Nitrogen Removal from Raw Landfill Leachate by an Algae-bacteria Consortium Water Science and Technology : a Journal of the International Association on Water Pollution Research. 2016 | Pubmed ID: 26877028 A remediation system for the removal of nitrogen from landfill leachate by a mixed algae-bacteria culture was investigated. This system was designed to treat leachate with minimal inputs and maintenance requirements, and was operated as an open semi-batch reactor in an urban greenhouse.
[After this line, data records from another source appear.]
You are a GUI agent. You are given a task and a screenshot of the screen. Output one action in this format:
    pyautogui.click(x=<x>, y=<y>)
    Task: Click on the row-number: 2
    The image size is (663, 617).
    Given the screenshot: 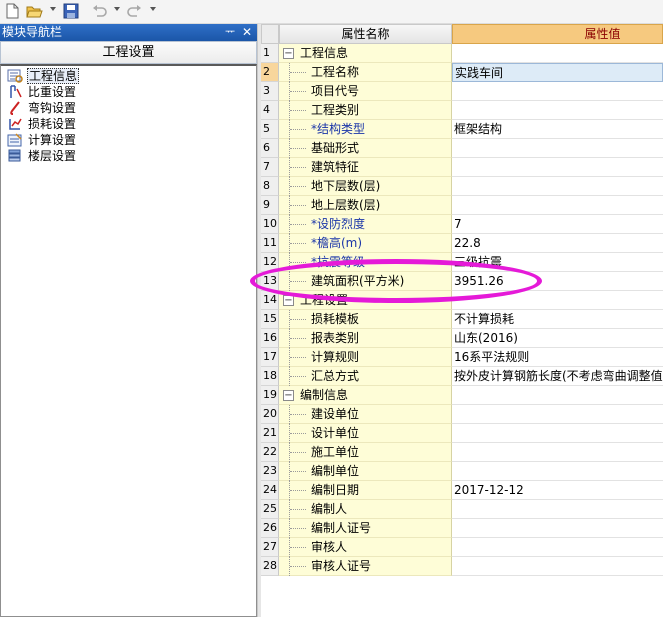 What is the action you would take?
    pyautogui.click(x=270, y=72)
    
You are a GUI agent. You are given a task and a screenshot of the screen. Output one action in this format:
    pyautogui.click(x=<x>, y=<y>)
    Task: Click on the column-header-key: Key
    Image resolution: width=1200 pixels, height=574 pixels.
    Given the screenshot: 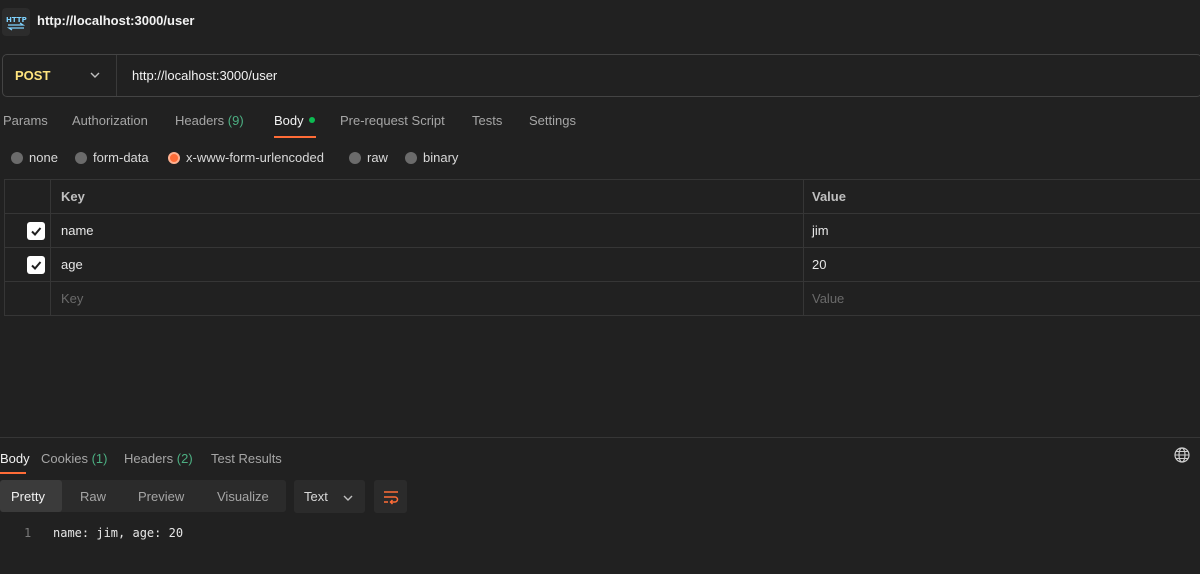 What is the action you would take?
    pyautogui.click(x=73, y=196)
    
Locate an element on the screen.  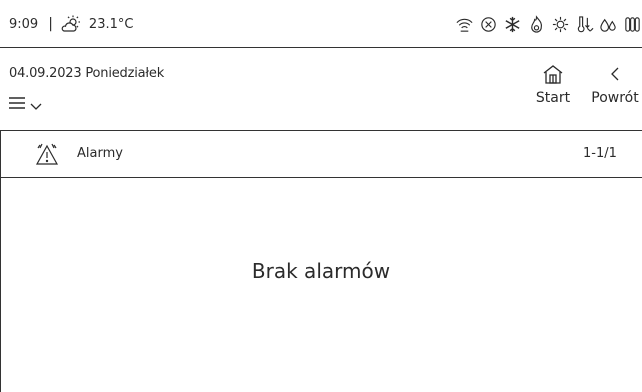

The results of this study showed a maximum nitrogen removal rate of 9.18 mg N/(L·day) and maximum biomass density of 480 mg biomass/L. The ammonia removal rates of this culture increased with increasing initial ammonia concentration; maximum nitrogen removal occurred at an ammonia concentration of 80 mg N-NH3/L. At starting ammonia concentrations above 80 mg N-NH3/L a reduction in nitrogen removal was seen; this inhibition is hypothesized to be caused by ammonia toxicity. This inhibiting concentration is considerably higher than that of many other published studies.